### Set problem:
Rewrite the records from the line with "Where should I" up to and including the line with "pyautogui.click(x=226, y=261)", offsetting each coordinate in the answers by adding 51 to it. Leave the pictures out of your answer.

### Provided records:
# # # # #

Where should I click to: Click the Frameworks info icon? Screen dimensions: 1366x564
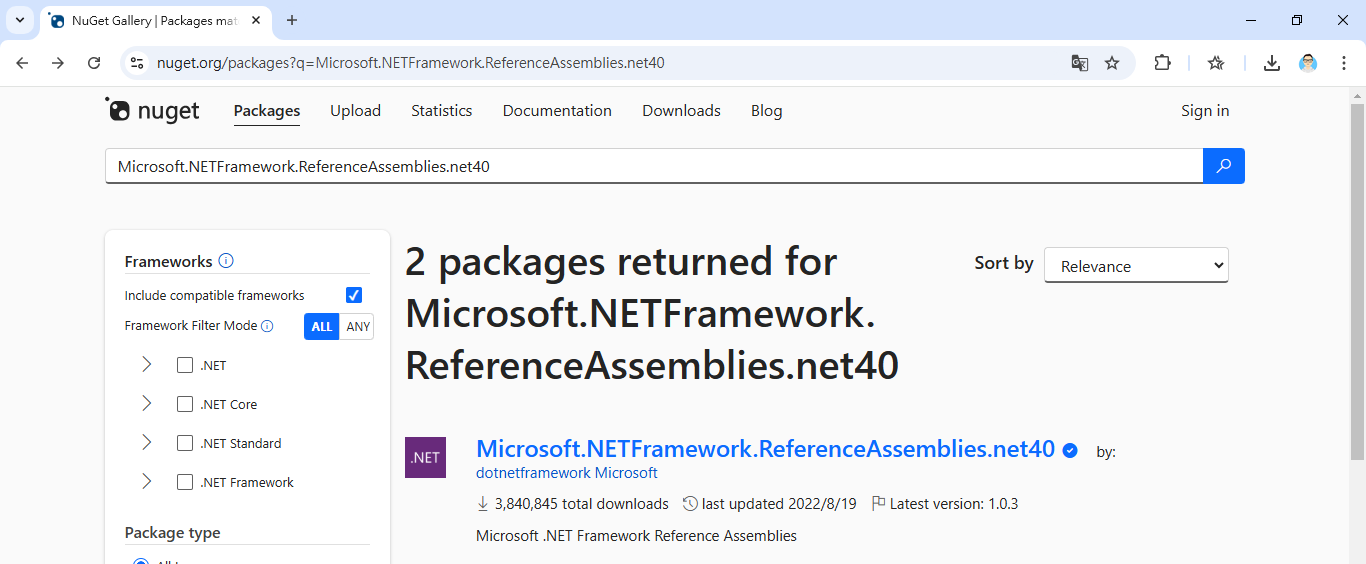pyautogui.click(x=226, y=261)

# # # # #

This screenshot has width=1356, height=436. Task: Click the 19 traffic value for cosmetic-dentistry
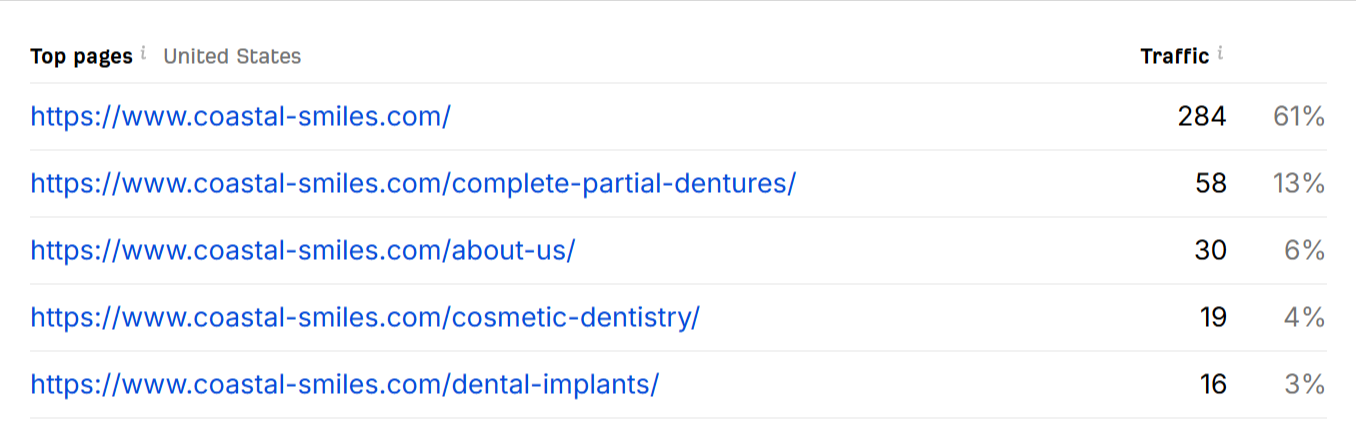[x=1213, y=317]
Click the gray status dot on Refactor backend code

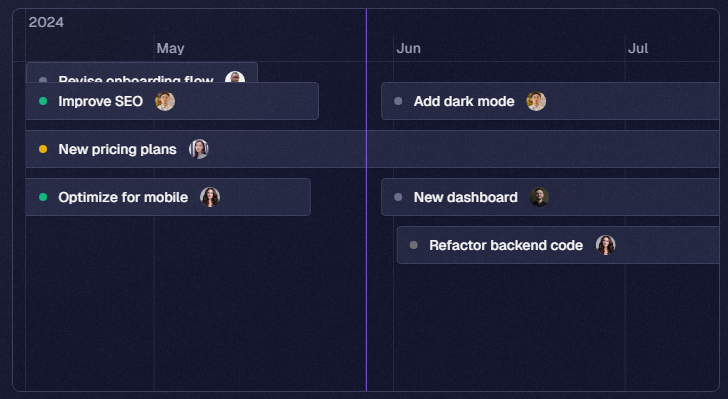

# # # # #

### The completed task:
Where should I click to: Click the Frameworks info icon? Screen dimensions: 1366x564
pyautogui.click(x=277, y=312)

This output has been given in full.